DeleteIt's all relative. It always is. I know you have your cross to bear, motoring around in that wheelchair.
I'm not going to complain about cold feet any more after the nasty impact the hot weather had on my system in the past few days [and right when the proteinuria test was under way]!
I do have to admit; we never looked better than when we were teenagers, had we but known it then. [Maybe better that we didn't, to retain some humility....]
Hi Dennis
ReplyDeleteYour blog wonderful, also a huge contributor to life in that garden and the blog too
- my history in this relation to brain tumour is here:
http://aplaceof.info/margaret/
http://ozbraintumour.info/
I don't have a brain tumour, though I know lots of others with them. Very hard over time to see why some win the longevity stakes. I know people with same AAIII tumours who have survived a decade, some with a massive history of diverse treatments, other with history simply of initial resection and radiotherapy. Such heavy investment in drug options, without progress in the business of understanding tumorigenesis itself, even the question of whether recurrence is because there are dormant rogue survivor cells or a resumption of an un-understood process of cells deciding to de-differentiate and become tumour cells.

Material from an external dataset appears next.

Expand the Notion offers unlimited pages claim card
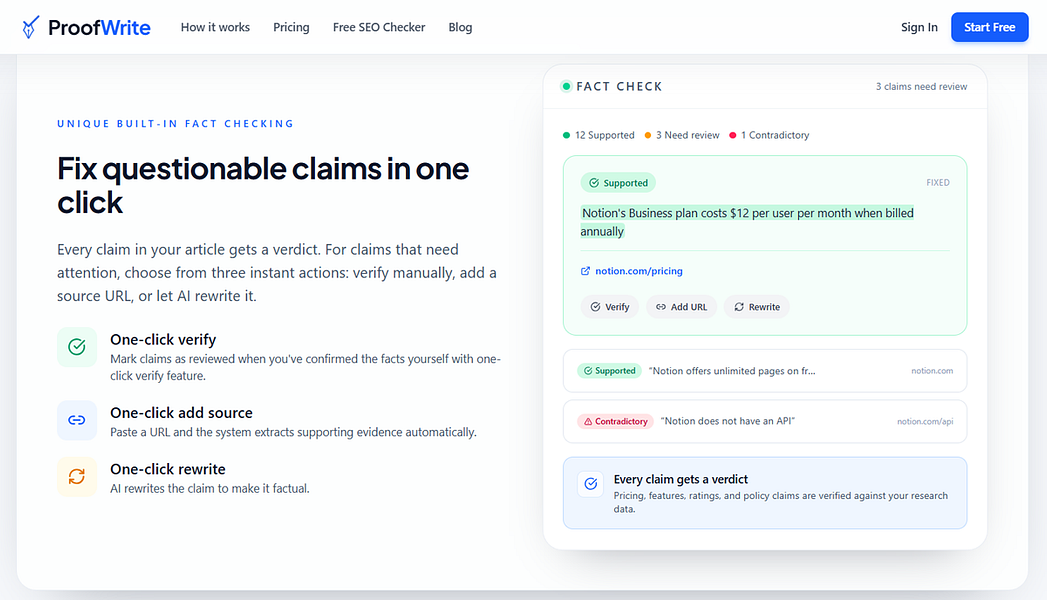The height and width of the screenshot is (600, 1047). point(765,370)
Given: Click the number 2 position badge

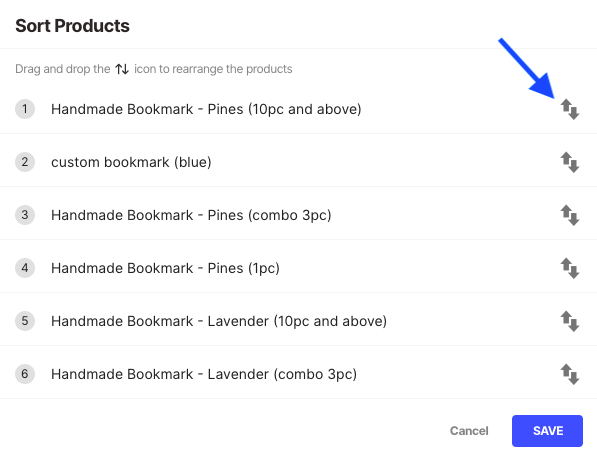Looking at the screenshot, I should (x=25, y=162).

What I do share it your experience of being yanked awake by adrenal screechings during the night. I went through many many years of all sorts of failed explanations for this before a sleep test this year showed that a big adrenalin wake-up (intense dream, brain, bladder, etc then not getting back to sleep) was an adrenal shove out of apnea. On the test night when I was thrown out of sleep and did not get back to sleep, at 2.30am, I had not breathed for 50 seconds. Not easy to simulate that... I would expect focal seizure events could be generated by rapidly arising adrenalin, triggered to wake up a person whose breathing has stopped, whose blood pressure gone very low, etc. We wake up because adrenalin rises, but these are sharp spikes.
Apnea is a symptom not a disease, the causes are whatever, for individuals, but it is making an impact on a swathe of health issues for me to wear an apnea mask and actually sleep for some hours relatively soundly.
The apnea seems to be one factor in my having developed an amount of gliosis in recent years. Clearly poor breathing in the night contributes to hypoxia, which is a key to brain deterioration ... though of course as you know tumours don't care about oxygen, abandoning mitochondrial respiration in favour of glycolysis as the somewhat forgotten Otto Warburg showed long ago. http://en.wikipedia.org/wiki/Otto_Heinrich_Warburg
... forgotten perhaps because on the wrong side of political history.
My view is that the prevalence of cancer in modern life reflects the way stressors diminish the focus of mitochondria on apoptosis, allowing aberrant cells to survive. Useful to look at the political arrangements in cells, dictated to by mitochondria, enabling complex organisms to arise from a point 1.5 billion years ago, is in fact, in universal terms, a relatively young and resented workplace 'agreement' which cells (using intelligence http://www.basic.northwestern.edu/g-buehler/FRAME.HTM wilfully as Homo sapiens also does) can want to overturn, heading back to dedifferentiated anarchy as in the life of bacteria.
Just some thoughts for the historian :-)
best wishes
Dennis
pardon the typos and the misspelling of Denis, Denis :-)
ReplyDeletecheers Dennis
Dennis: apologies – going through comments I see that I haven't responded to this one. For the moment, this is just an acknowledgment that I have seen and read it, and will get back to it – with sincere thanks.